Fabaro: “Bevilacqua huye para no enfrentar a Scioli con los problemas de los bahienses”

En los últimos tiempos todo lo que es responsabilidad directa de la provincia ha sido abandonado por la debacle económica del des-gobierno de Scioli. No se pagan a los proveedores escolares, no se paga el programa Más vida, las becas del programa Envión y se han postergado todas las obras públicas de ese ámbito y todo esto ante la asombrosa pasividad de las autoridades locales que a pesar de su discurso mediático de trabajar por la ciudad, se enfrascaron en una interna partidaria absolutamente irresponsable que perjudica a los vecinos de la ciudad. Una muestra clara de esta irresponsabilidad es la visita de hoy del Gobernador mientras que el Intendente interino huye de la ciudad a una reunión con De Vido donde le van a prometer nuevamente asfalto, no es capaz de enfrentar al Gobernador para reclamarle las soluciones de los problemas mencionados.

En el ámbito estrictamente local las cosas no son mejores. Basta con recorrer cualquiera de los barrios más periféricos para observar como son discriminados los vecinos de estos sectores en los cuales es prácticamente imposible transitar por el calamitoso estado de las calles. Obras prometidas en reiteradas ocasiones y nunca cumplidas y el abandono por parte del municipio de los más mínimos servicios para mantener su calidad de vida. Todos los días nos enteramos de un nuevo escándalo de corrupción en los cuales se dilapidaron enormes recursos, mientras las obras y servicios esenciales son postergados o suspendidos porque los funcionarios dicen que no hay dinero.

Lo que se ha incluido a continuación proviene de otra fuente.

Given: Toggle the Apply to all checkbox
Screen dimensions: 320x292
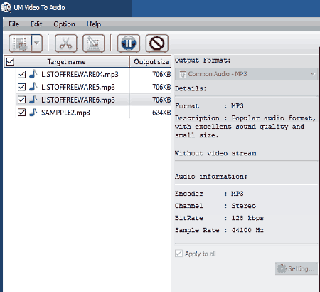Looking at the screenshot, I should pos(178,254).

Este es el modelo de gestión que la ciudad viene soportando hace nueve años; cambiaron las caras, algunos huyeron, pero la lógica del marketing mediático sobre el desarrollo sustentable y la inversión planificada, sigue siendo la única política sostenida por el Municipio en Bahía Blanca. La ciudad se merece un gobierno que integre a todos los sectores, que aliente la participación de los vecinos, que sea austero y responsable y que privilegie el desarrollo de los sectores más postergados. El FPV ha demostrado ser ineficiente, corrupto e irresponsable. No basta con cambiar de collar, hay que dejar de ser perro.